• [Exercise tasks]:
[1] Reproduce the data packet passage word for word, starting with "The processing element 209 may process the" and going on through "data packets 205.".
[2] Please write the next part of the data packet passage, picking up after its final sentence.

• [Passage to read]:
********
The processing element 209 may process the plurality of data packets according to a Layer 2 cellular network protocol, e.g. as described below with respect to FIGS. 3 to 5. The processing element 209 may re-order the plurality of data packets before offloading 206 the second parts of the plurality of processed data packets. The processing element 209 may process a RLC re-transmission protocol for re-ordering the plurality of data packets 205.

The data processing device 201 may include a first buffer to store the plurality of data packets 205 according to a Layer 1 cellular network protocol, e.g. a layer 1 buffer as described below with respect to FIGS. 3 to 5. The processing element 209 may retrieve the plurality of data packets 205 from the first buffer. The data processing device 201 may include a second buffer to store the first parts of the plurality of processed data packets 205, e.g. a layer 2 buffer as described below with respect to FIGS. 3 to 5.
********
• [Data listing]:
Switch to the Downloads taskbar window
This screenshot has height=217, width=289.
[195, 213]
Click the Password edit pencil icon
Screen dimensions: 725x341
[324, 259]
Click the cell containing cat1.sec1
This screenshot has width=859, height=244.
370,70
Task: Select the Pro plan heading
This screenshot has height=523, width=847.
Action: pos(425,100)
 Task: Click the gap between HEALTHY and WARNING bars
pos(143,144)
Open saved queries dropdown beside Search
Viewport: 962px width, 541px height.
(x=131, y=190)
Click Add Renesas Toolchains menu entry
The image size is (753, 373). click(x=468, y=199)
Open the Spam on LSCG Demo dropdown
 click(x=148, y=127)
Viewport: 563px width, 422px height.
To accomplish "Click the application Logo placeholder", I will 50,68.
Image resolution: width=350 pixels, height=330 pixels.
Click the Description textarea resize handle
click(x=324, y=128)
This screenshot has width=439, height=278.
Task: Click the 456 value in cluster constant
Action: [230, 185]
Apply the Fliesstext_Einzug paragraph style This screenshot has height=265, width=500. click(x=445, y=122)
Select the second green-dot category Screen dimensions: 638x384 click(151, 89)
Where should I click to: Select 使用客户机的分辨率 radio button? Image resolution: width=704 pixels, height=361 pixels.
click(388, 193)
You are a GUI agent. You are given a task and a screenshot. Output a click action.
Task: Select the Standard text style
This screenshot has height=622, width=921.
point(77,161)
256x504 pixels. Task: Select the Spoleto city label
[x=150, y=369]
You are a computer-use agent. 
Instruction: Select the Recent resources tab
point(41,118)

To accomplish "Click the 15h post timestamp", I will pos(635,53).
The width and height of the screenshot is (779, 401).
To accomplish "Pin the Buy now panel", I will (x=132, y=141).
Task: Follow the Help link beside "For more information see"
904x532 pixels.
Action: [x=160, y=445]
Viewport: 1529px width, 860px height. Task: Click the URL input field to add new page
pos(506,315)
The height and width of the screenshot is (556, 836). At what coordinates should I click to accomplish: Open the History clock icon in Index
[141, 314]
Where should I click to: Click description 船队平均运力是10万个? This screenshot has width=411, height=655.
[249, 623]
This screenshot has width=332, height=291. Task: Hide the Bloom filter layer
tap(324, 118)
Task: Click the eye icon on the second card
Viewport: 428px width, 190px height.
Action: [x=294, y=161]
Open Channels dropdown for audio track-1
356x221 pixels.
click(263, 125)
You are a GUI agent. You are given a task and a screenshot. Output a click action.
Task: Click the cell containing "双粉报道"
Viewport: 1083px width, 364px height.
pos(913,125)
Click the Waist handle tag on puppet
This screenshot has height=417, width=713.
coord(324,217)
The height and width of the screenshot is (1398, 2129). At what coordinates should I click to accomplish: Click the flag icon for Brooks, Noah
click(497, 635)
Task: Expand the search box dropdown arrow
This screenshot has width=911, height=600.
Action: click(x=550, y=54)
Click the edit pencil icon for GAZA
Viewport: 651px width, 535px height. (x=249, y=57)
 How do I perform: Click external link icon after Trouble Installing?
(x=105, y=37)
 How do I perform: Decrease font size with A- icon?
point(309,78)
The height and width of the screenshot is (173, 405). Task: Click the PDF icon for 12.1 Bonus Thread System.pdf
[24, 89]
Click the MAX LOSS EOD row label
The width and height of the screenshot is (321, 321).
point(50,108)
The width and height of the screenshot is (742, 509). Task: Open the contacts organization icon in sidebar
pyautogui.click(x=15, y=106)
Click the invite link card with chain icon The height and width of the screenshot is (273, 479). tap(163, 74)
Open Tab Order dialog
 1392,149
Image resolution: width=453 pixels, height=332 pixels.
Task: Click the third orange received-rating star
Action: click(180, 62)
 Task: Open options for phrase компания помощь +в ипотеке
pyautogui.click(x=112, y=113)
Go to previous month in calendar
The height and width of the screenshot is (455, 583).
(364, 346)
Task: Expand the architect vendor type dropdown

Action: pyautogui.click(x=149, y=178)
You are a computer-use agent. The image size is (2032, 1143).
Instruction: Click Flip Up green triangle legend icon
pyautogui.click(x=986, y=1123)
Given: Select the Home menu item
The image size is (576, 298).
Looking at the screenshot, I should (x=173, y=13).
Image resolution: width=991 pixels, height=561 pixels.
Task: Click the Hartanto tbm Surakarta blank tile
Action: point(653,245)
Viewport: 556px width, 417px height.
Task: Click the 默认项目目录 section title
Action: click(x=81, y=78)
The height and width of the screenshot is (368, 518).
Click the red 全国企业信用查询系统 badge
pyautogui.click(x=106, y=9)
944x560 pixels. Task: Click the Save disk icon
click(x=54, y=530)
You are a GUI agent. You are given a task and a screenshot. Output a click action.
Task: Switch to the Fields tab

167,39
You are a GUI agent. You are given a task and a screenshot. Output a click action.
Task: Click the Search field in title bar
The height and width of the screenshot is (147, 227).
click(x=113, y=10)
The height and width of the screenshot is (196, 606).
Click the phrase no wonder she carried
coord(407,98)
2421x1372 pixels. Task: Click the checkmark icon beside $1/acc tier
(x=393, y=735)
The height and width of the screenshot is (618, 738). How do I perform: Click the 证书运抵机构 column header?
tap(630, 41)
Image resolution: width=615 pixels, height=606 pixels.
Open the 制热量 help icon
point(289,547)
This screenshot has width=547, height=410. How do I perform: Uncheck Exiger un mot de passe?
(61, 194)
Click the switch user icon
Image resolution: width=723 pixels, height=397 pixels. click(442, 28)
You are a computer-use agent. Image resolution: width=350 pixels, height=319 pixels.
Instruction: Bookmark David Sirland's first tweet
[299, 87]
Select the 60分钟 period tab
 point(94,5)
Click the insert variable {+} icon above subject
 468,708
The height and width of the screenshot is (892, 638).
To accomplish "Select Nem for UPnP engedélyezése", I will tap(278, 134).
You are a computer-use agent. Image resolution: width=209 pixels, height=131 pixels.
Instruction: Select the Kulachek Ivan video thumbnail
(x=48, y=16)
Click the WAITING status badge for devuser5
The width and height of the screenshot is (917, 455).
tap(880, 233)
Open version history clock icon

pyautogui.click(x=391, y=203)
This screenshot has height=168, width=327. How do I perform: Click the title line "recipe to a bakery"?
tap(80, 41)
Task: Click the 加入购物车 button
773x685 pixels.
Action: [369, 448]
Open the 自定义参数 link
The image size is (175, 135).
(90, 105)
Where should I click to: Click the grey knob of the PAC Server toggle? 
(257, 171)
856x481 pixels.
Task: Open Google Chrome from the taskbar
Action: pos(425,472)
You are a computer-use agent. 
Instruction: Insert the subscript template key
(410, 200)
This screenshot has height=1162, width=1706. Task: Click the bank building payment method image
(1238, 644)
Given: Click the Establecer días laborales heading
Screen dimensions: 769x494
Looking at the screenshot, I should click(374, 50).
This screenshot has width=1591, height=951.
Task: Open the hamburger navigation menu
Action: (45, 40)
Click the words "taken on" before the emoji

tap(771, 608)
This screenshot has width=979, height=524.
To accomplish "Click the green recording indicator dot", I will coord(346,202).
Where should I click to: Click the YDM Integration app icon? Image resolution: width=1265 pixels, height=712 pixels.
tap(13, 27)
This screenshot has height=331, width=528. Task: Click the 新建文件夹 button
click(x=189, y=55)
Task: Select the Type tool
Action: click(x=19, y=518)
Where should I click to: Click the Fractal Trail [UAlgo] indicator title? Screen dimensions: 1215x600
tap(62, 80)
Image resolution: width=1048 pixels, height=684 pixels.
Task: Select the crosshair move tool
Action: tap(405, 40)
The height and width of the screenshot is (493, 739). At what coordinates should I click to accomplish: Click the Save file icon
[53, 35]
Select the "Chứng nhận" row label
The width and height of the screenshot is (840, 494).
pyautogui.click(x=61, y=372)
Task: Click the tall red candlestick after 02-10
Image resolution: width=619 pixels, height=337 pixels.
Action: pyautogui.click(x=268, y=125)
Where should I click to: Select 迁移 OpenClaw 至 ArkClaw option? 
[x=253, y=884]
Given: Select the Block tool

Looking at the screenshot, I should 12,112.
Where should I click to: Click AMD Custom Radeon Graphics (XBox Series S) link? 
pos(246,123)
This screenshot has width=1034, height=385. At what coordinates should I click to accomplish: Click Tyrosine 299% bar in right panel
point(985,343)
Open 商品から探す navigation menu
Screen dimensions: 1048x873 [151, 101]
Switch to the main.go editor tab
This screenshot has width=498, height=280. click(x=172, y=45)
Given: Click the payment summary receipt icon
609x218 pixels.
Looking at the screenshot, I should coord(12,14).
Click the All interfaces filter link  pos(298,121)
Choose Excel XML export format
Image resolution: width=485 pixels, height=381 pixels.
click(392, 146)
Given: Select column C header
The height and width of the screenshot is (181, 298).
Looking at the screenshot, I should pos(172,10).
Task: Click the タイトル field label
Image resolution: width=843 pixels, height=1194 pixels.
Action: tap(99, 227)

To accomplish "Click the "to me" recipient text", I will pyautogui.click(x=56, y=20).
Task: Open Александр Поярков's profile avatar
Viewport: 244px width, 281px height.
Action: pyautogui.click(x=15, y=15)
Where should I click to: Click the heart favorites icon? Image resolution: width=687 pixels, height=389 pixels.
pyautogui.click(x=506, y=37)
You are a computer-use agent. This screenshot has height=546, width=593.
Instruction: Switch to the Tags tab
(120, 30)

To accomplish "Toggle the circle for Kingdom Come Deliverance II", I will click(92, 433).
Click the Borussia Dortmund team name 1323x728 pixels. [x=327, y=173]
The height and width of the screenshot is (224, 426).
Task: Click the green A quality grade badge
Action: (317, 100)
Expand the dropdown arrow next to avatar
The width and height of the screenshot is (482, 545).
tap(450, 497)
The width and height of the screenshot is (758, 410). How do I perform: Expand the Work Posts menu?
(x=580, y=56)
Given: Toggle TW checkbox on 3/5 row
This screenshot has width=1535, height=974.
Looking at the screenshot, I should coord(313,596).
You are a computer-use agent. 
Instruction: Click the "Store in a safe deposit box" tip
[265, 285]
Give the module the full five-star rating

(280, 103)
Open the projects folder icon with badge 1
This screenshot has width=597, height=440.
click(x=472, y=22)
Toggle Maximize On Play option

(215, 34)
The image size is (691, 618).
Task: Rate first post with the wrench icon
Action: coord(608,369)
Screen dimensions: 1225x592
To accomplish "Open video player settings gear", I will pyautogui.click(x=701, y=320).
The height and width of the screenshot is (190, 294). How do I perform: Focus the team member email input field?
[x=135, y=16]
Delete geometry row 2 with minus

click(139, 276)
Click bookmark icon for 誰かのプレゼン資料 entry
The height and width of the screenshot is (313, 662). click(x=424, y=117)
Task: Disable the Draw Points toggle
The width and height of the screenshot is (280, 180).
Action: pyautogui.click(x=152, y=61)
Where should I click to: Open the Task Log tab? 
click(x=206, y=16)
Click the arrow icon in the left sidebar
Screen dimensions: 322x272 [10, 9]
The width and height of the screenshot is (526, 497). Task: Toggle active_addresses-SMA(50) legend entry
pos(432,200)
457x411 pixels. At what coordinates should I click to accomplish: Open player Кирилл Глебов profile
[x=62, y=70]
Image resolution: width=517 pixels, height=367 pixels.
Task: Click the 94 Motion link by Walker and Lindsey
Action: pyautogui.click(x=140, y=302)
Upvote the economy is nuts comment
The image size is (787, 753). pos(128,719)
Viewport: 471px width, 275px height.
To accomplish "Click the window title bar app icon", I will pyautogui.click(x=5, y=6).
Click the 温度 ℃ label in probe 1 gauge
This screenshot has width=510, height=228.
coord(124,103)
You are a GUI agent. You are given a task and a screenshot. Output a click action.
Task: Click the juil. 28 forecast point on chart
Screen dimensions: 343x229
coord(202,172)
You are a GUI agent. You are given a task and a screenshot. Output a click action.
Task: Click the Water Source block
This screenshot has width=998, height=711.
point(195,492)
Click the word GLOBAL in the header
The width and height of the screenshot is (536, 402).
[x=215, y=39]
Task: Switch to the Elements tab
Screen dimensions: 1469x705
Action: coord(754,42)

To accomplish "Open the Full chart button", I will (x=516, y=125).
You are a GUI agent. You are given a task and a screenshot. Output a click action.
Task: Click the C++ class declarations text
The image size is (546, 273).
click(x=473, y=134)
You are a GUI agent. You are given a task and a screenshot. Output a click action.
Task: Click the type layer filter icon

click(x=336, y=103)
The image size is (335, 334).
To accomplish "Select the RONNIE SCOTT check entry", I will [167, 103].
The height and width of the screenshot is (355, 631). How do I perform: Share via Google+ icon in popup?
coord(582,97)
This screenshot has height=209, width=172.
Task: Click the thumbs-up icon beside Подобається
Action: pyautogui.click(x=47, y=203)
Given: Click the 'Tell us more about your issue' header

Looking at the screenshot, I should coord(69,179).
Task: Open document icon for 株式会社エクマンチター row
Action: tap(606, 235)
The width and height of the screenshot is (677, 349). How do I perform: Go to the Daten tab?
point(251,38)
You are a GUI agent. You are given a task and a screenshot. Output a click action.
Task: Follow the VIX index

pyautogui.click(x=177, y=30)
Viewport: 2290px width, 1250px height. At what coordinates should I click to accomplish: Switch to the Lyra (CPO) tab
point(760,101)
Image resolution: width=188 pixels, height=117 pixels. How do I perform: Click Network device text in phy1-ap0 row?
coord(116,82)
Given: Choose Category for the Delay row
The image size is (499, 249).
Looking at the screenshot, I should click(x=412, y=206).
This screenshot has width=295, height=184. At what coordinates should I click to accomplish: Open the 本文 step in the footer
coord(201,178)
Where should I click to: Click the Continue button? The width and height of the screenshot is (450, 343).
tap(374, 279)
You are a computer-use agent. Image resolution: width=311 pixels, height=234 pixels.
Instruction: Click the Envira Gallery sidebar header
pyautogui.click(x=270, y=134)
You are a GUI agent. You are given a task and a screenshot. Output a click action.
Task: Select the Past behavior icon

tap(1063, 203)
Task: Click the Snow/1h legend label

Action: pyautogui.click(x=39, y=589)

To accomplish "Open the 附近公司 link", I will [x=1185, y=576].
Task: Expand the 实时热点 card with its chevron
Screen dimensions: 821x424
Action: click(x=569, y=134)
********
• [Answers below]:
[1]
The processing element 209 may process the plurality of data packets according to a Layer 2 cellular network protocol, e.g. as described below with respect to FIGS. 3 to 5. The processing element 209 may re-order the plurality of data packets before offloading 206 the second parts of the plurality of processed data packets. The processing element 209 may process a RLC re-transmission protocol for re-ordering the plurality of data packets 205.

[2]
The data processing device 201 may include an intermediate buffer to temporarily store the second parts of the plurality of processed data packets 205 before offloading 206 the second parts to the remote data processing device 203, e.g. an intermediate buffer as described below with respect to FIG. 5.

The data processing device 201 may include a second processing element to provide a location of the second parts of the plurality of processed data packets stored in the intermediate buffer to the interface for controlling the offloading 206 of the second parts, e.g. an IPC processor as described below with respect to FIG. 5. The intermediate buffer may have a size for storing an exemplary number of two or four second parts such as headers of the plurality of processed data packets.

The remote data processing device 203 includes an interface 202 and a memory 207. The interface 202 is configured to receive the plurality of second parts of processed data packets offloaded from the data processing device 201 and to receive the notification 208 from the data processing device 202 of the offload 206 of the second parts. The memory 207 is configured to store the plurality of second parts of processed data packets offloaded from the data processing device 201, e.g. as described below with respect to FIGS. 3 to 5. The memory 207 may be a shared memory between the DPD 201 and the remote DPD 203.

The notification 208 of the offload 206 is decoupled from the reception of the plurality of offloaded second parts of processed data packets.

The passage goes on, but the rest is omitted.